Text under study.
Start of Block

Emily Alpert Reyes, Los Angeles Times on

Published in News & Features

LOS ANGELES — Inside a clinic wedged next to a smoke shop in a South Los Angeles strip mall, Dr. Mohamad Yaghi operated on a 28-year-old woman who had traveled from Las Vegas to have fat trimmed from her arms and stomach. Yaghi had been offering liposuction for roughly seven years when he started making incisions that day in October 2020, but he was trained as a pediatrician, according to a formal accusation later filed by state regulators.

When the woman stopped breathing less than an hour into the surgery at La Clinica de Los Angeles, paramedics were summoned, according to the accusation. The mother of four died days later at Good Samaritan Hospital, unable to recover from the loss of oxygen to her brain.

Across the country, physicians from a range of specialties have ventured into the lucrative world of cosmetic surgery. Some have branched out with little or no surgical training.

End of Block

Required action 1. Rewrite the news article about cosmetic surgery, everything from "LOS ANGELES —" down to "to her brain.", with "pediatrician" changed to "dermatologist".
Required action 2. Carry on the news article about doctors performing cosmetic surgery from the point where it stops.
The rows play no part in this work.

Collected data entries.
Start of Block

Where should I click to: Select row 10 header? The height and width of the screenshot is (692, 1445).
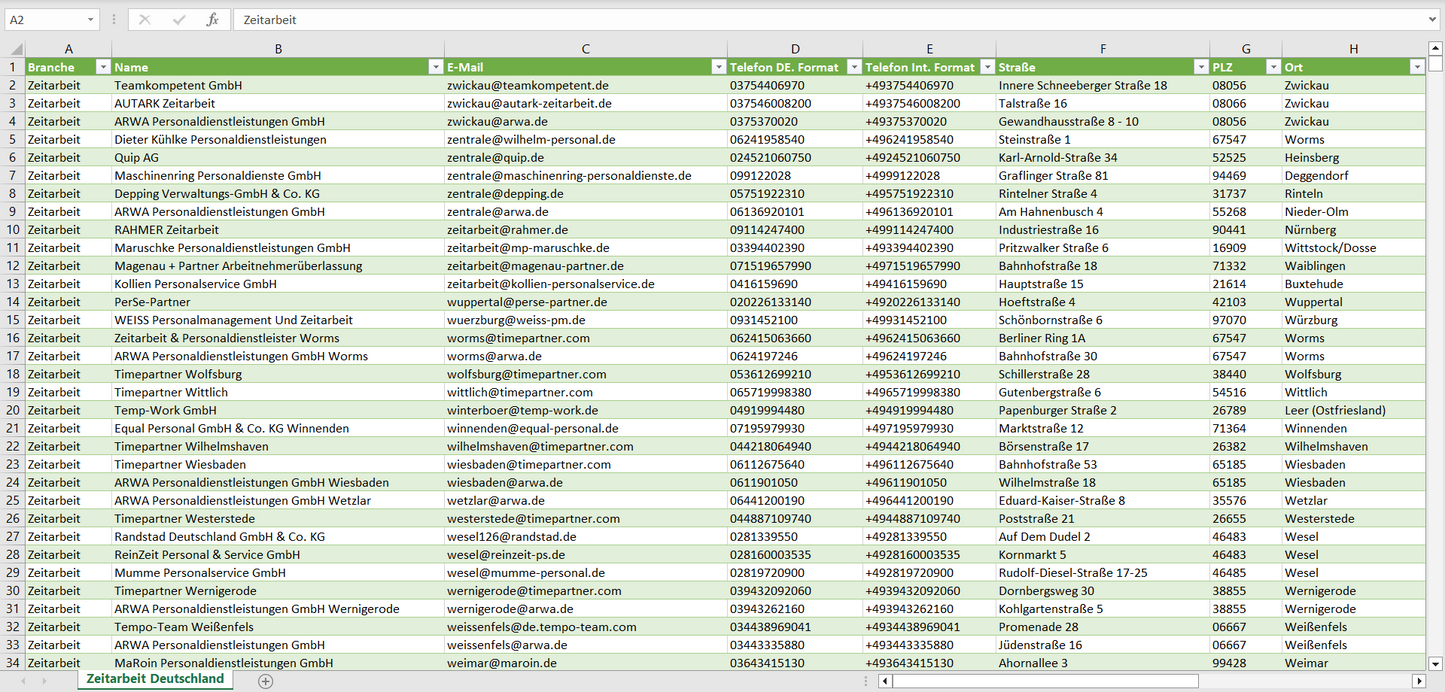(x=12, y=230)
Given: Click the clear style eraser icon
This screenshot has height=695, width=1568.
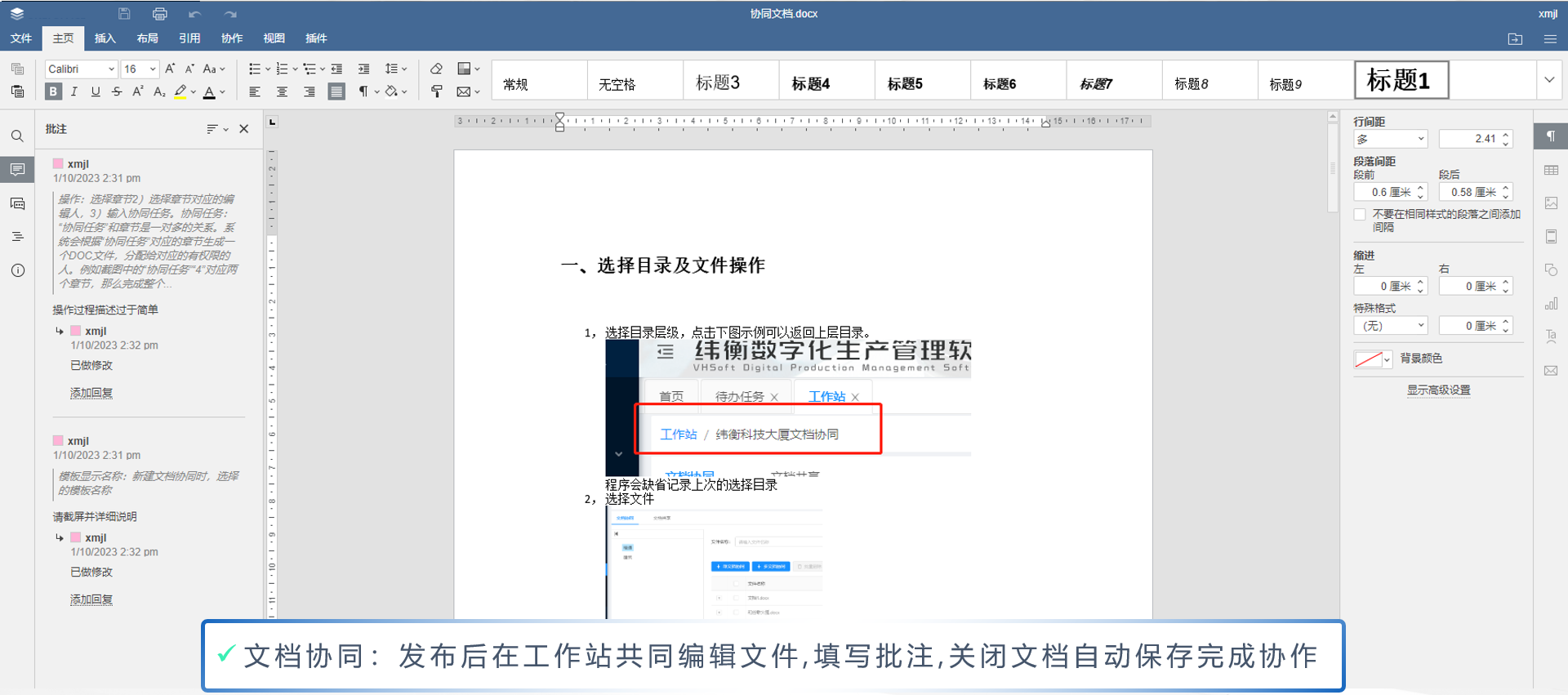Looking at the screenshot, I should 436,69.
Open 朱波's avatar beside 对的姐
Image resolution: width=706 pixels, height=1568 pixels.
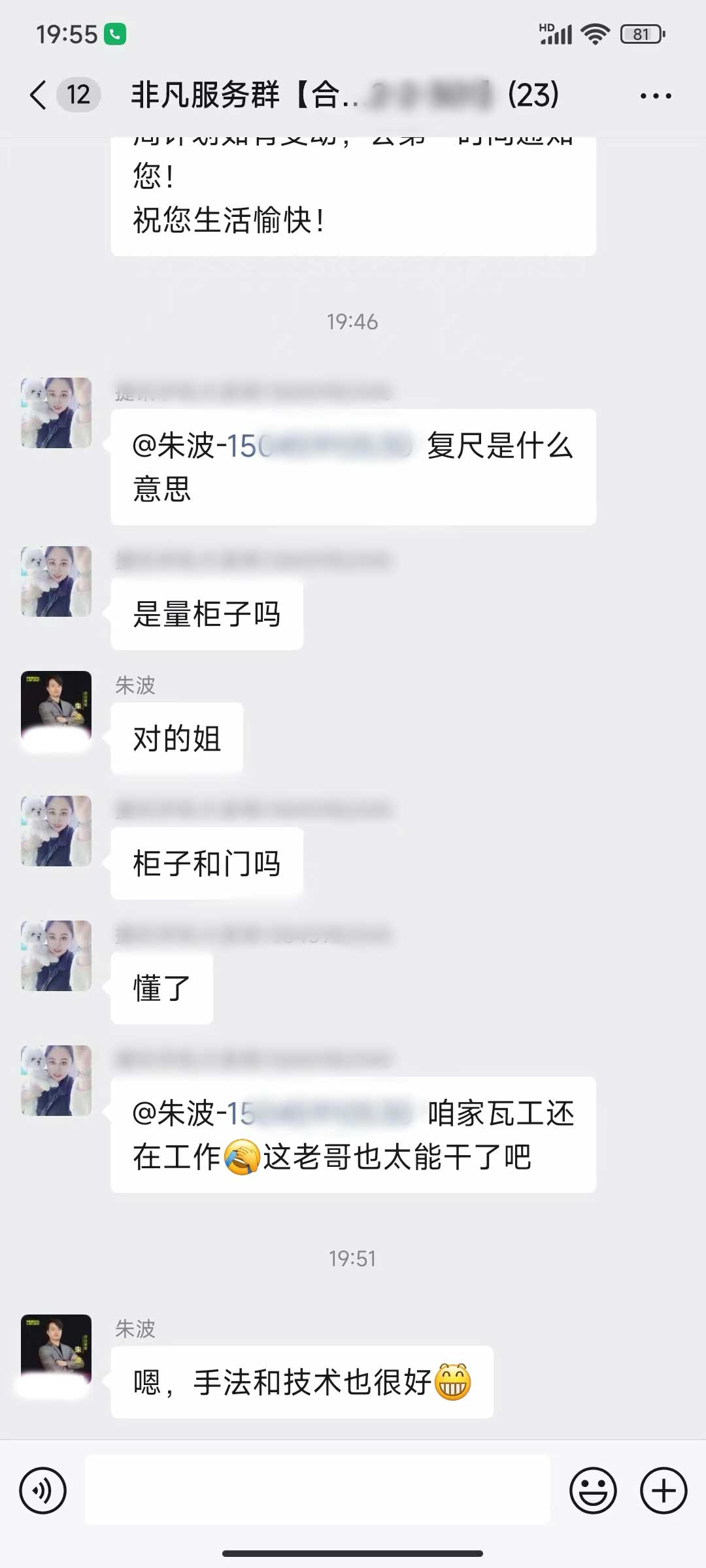point(56,706)
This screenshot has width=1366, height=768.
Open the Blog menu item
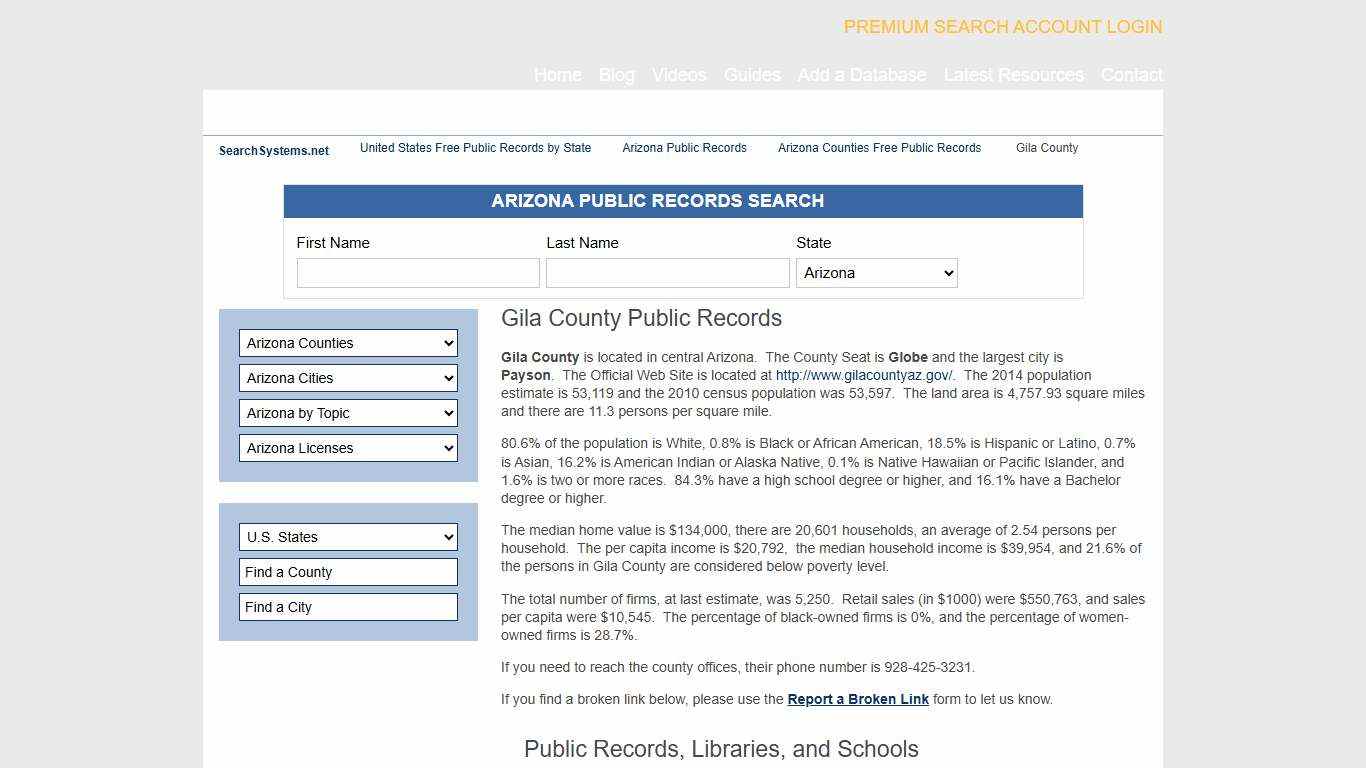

End of Block

Response 1.
LOS ANGELES — Inside a clinic wedged next to a smoke shop in a South Los Angeles strip mall, Dr. Mohamad Yaghi operated on a 28-year-old woman who had traveled from Las Vegas to have fat trimmed from her arms and stomach. Yaghi had been offering liposuction for roughly seven years when he started making incisions that day in October 2020, but he was trained as a dermatologist, according to a formal accusation later filed by state regulators.

When the woman stopped breathing less than an hour into the surgery at La Clinica de Los Angeles, paramedics were summoned, according to the accusation. The mother of four died days later at Good Samaritan Hospital, unable to recover from the loss of oxygen to her brain.

Response 2.
Although rules differ from state to state, licensed physicians in the U.S. generally aren’t required to stick to practicing in the fields they studied during their medical education.

In California, “you could be trained in pediatrics, and then, if you have the 'cojones,' you could be doing surgery,” said Dr. Michael S. Wong, former president of the California Society of Plastic Surgeons.

The L.A. practice where Yaghi worked was initially a family medicine clinic with an emphasis on pediatrics, according to the accusation by the Medical Board of California. He began offering “aesthetic services” around 2009, starting with sclerotherapy to treat unsightly veins and working his way up to breast augmentation, regulators said.

 

The state investigation into the woman’s death faulted him for alleged violations such as proceeding with surgery that involved sedation when he knew — or should have known — that the patient had recently consumed food or water, which increases the risk of food getting into the lungs.

Performing an elective surgery on a patient with “uncontrolled” diabetes was also “an extreme departure from the standard of care,” according to the accusation. The California Medical Board accused Yaghi of incompetence, gross negligence and other failures, prompting him to surrender his license earlier this year.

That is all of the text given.